··· Information shown ···

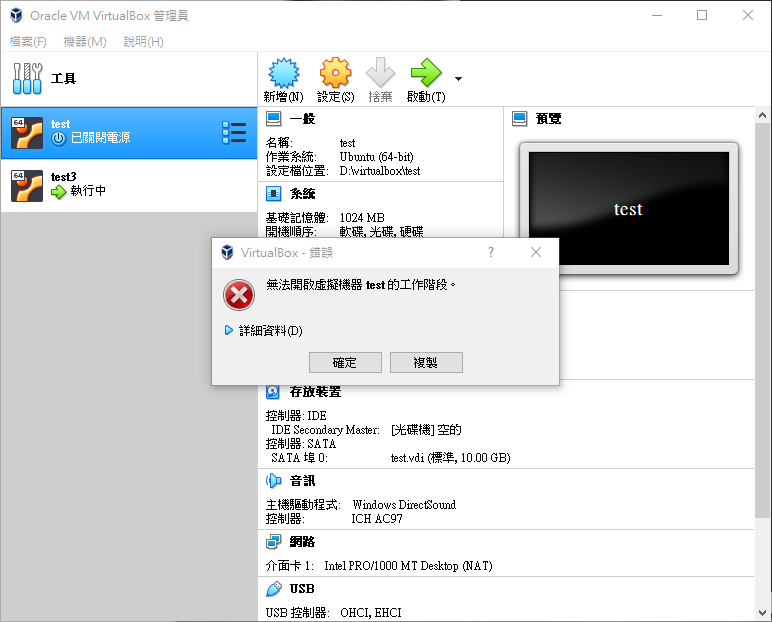Click the OK (確定) button

pos(345,362)
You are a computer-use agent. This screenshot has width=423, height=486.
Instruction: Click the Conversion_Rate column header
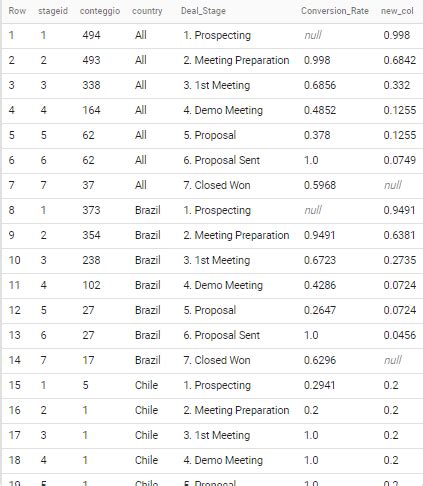[335, 11]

···

* **Activity**
Only lines from the one holding "You are a computer-use" through the last line of the entries above are wanted, both ends included, each retyped exactly; no pictures.

* **Answer to this problem**
You are a computer-use agent. This screenshot has width=423, height=486.
Instruction: Click the Conversion_Rate column header
[335, 11]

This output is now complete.